Commitments translate into expected expenditures
This includes cost assignments to WBS, order, cost center and supplier as well as we can view commitments for derived characteristics such as profit center, segment and functional area.
The above features of predictive accounting are available in SAP S/4 HANA 1809 and after. We need to activate prediction ledger first for our company code and then we can perform predictive ledger configuration. Any entries posted to prediction ledgers will not be reflected in the Actuals reports.
You can view the below blog post related to predictive accounting configuration:
Advantages of predictive accounting:
1: Forecast upcoming revenue based on sales order predicted receivables and profit margin accurately
2: Based on the predicted revenue and expected expenditures, we can have reports for working capital at a future date.

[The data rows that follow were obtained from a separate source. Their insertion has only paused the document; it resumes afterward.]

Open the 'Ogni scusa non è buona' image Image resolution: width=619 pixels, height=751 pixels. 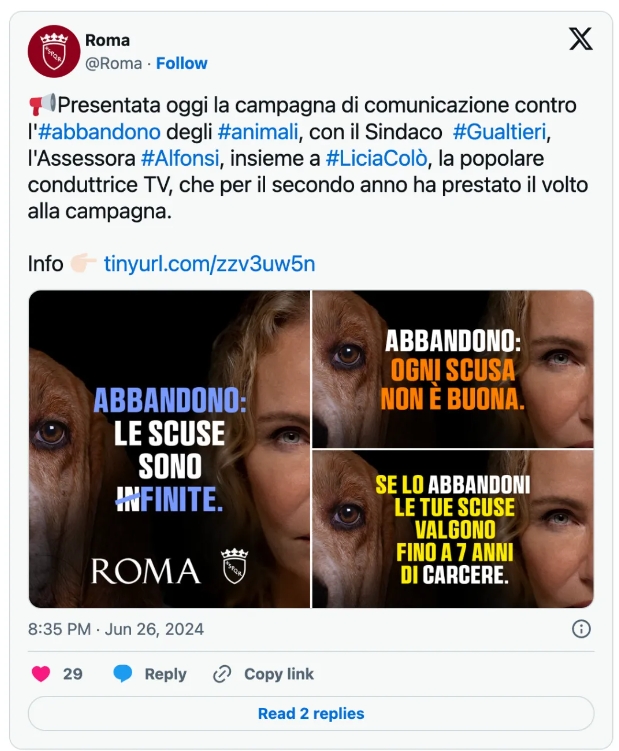[453, 369]
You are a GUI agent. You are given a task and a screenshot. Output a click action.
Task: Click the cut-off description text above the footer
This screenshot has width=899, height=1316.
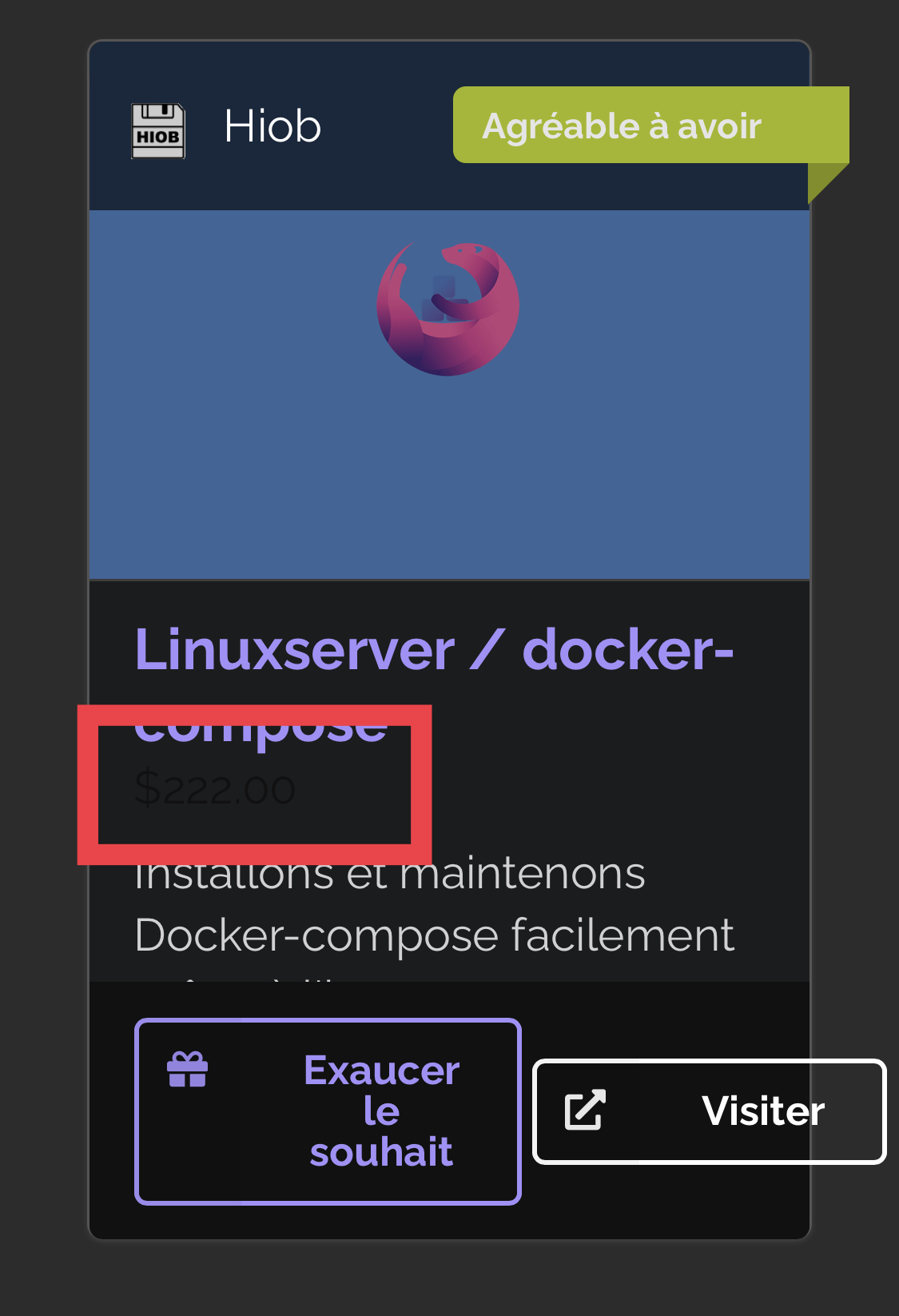pos(240,977)
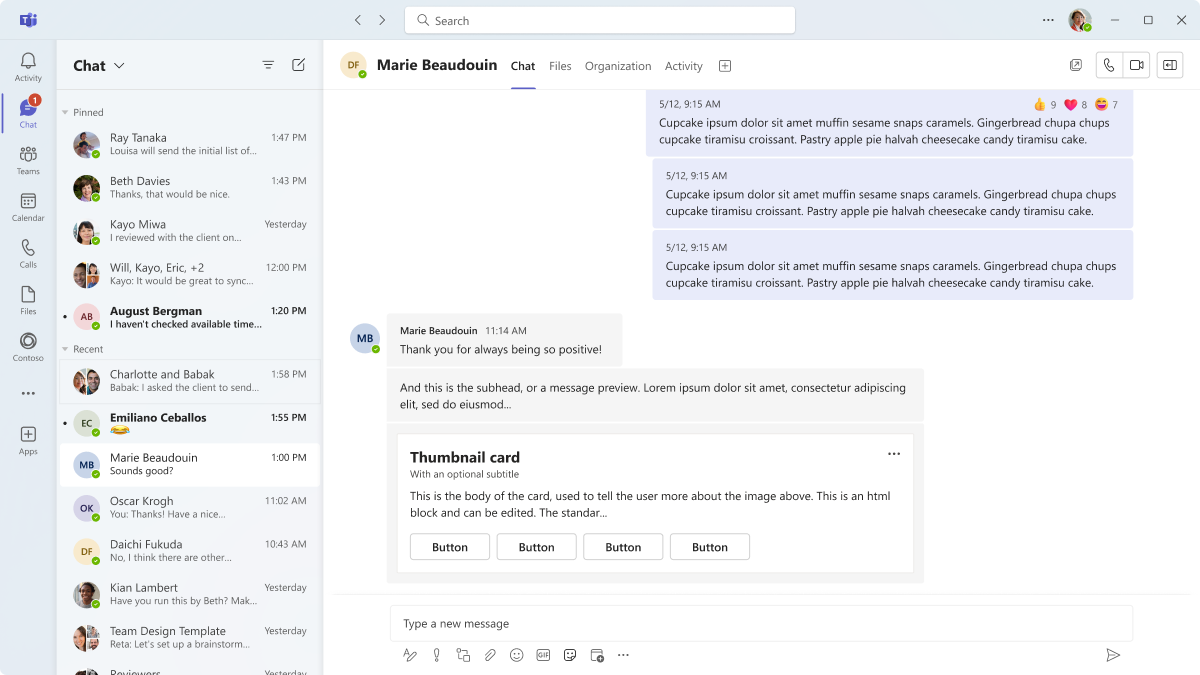
Task: Collapse the Pinned chats section
Action: (66, 113)
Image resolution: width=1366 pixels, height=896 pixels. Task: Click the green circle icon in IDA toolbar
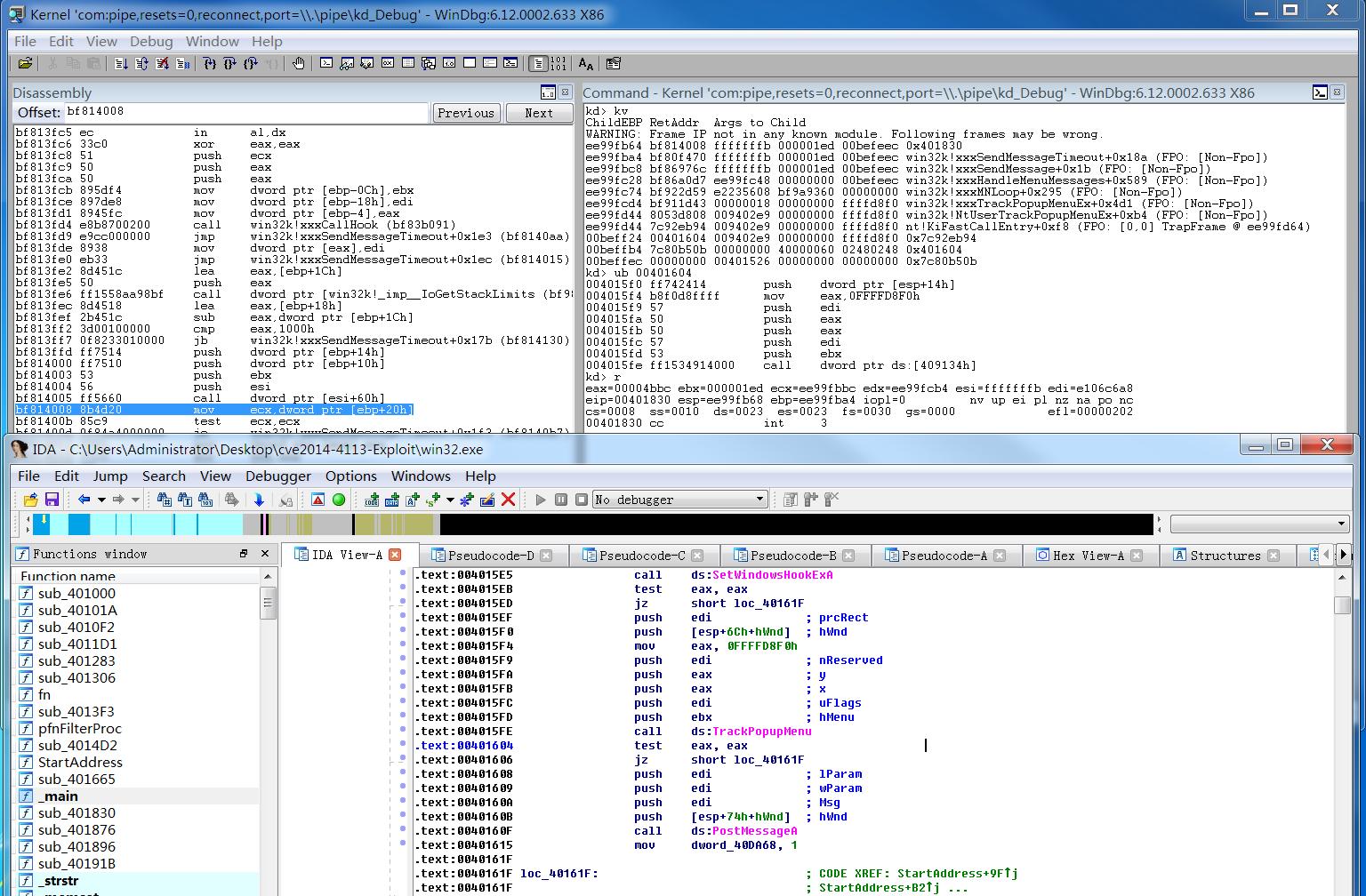click(338, 500)
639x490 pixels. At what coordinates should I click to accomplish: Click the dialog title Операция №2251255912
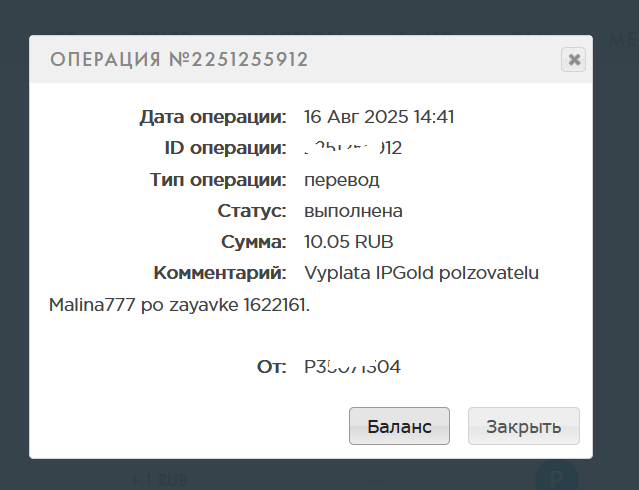(x=179, y=60)
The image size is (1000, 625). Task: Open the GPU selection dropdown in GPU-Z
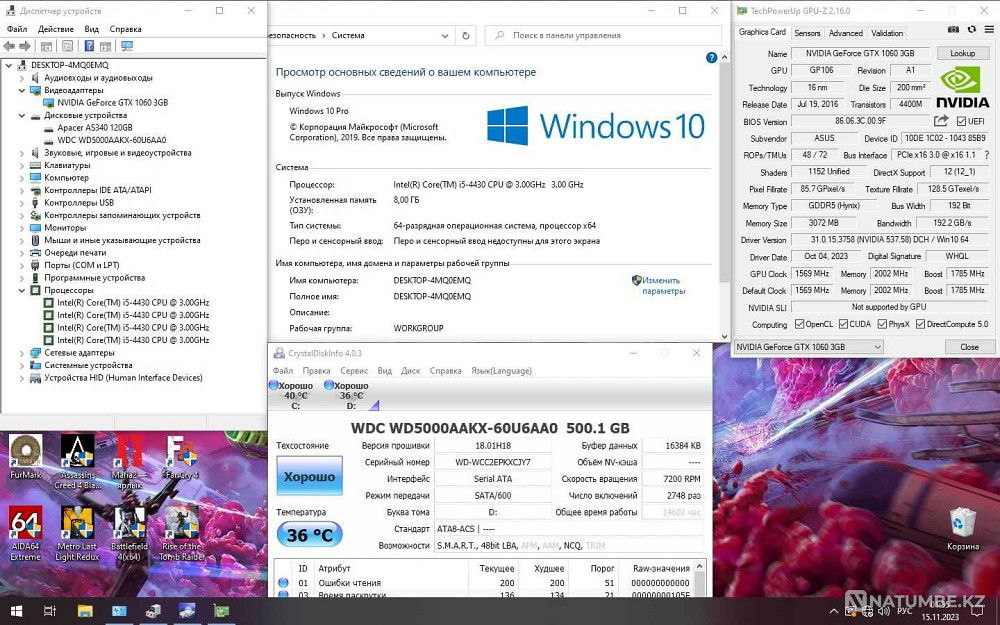pyautogui.click(x=808, y=347)
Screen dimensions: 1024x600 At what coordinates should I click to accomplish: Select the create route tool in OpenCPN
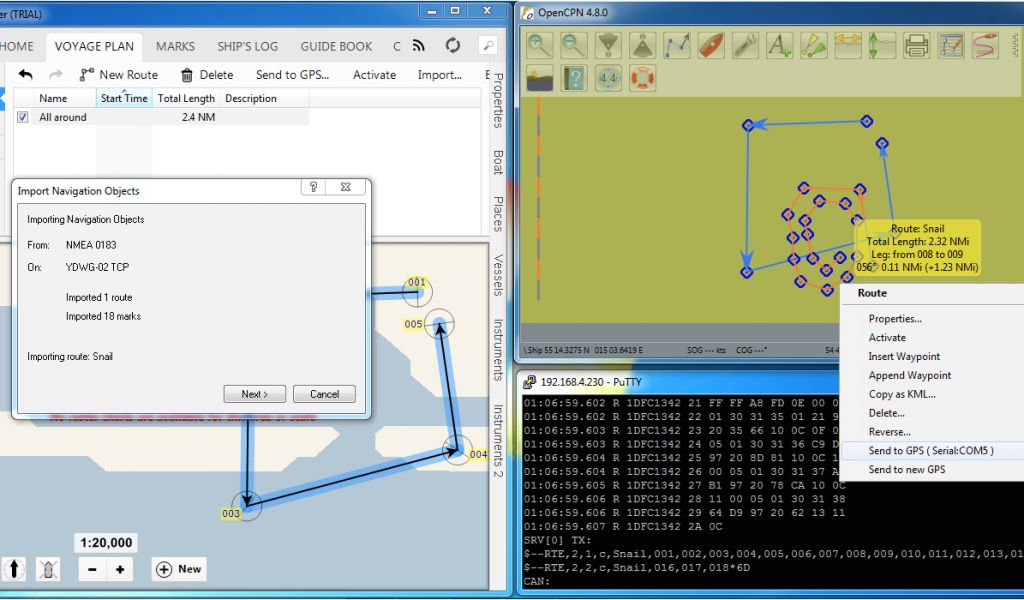click(x=678, y=45)
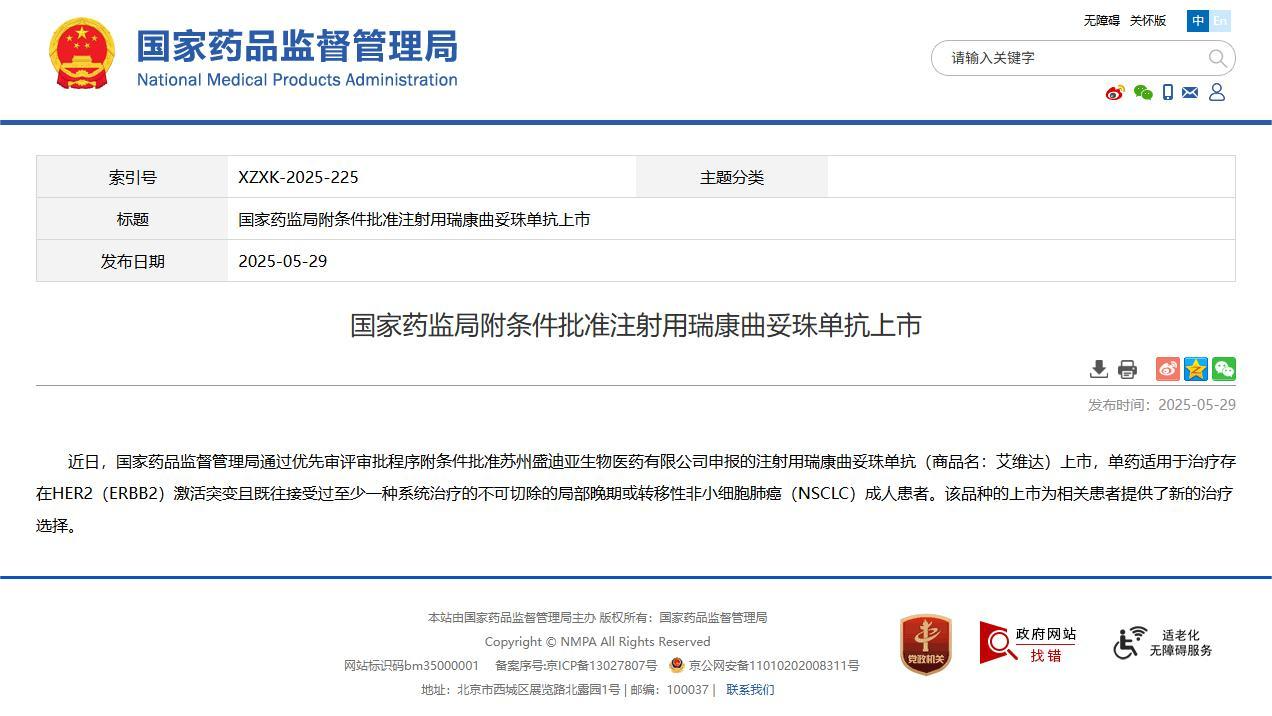Print the article with printer icon
This screenshot has height=716, width=1272.
tap(1127, 369)
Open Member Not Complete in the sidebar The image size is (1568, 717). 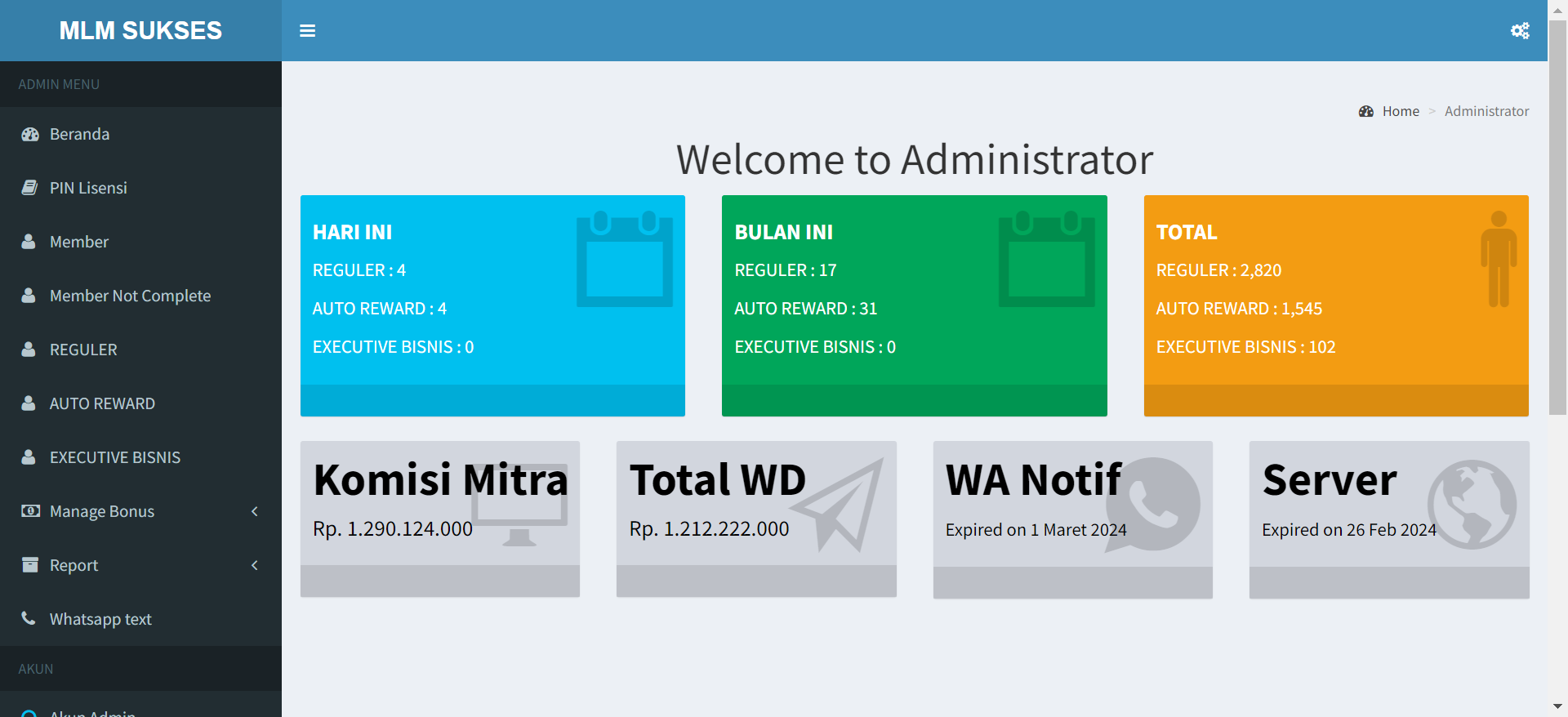[x=130, y=296]
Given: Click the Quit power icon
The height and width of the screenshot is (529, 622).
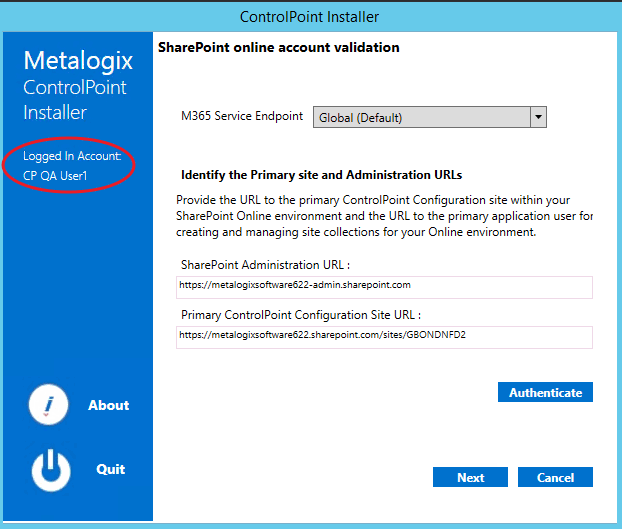Looking at the screenshot, I should [x=51, y=470].
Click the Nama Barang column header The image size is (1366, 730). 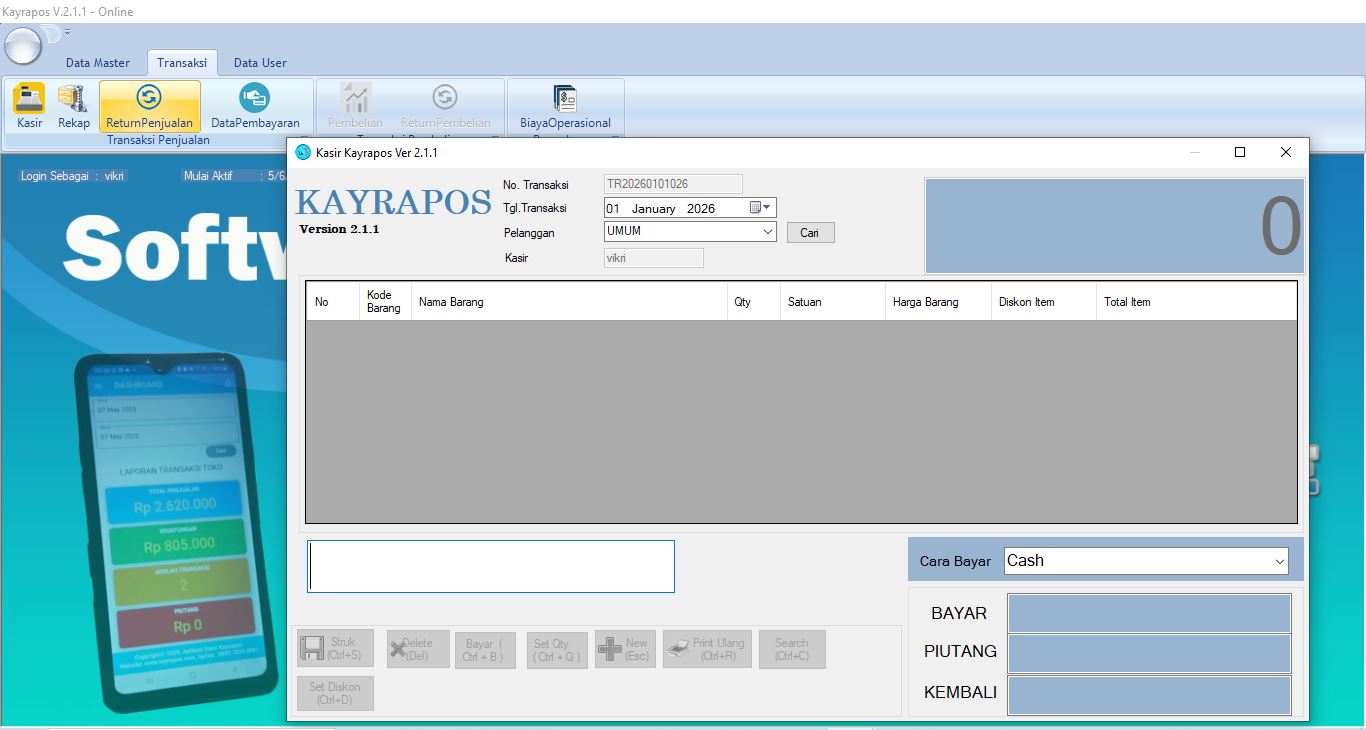tap(568, 302)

3: Identify exception and opportunities.
4: Overview of future cash flow and other similar reports based on predictive data for future periods.
Future Scope and current limitation for predictive accounting:
1-All the Sales document categories can’t be configured for predictive accounting. Currently only Sales documents category for order, credit memo request , debit memo request, return , and order without charge .
2-Service based sales scenarios cannot be reported using predictive accounting
3- Statistical sales conditions cannot be updated with predictive accounting, as predictive accounting simulates the actual PGI and billing in a different ledger i.e. Prediction ledger hence the line items will be same as it would be in the real PGI and billing document .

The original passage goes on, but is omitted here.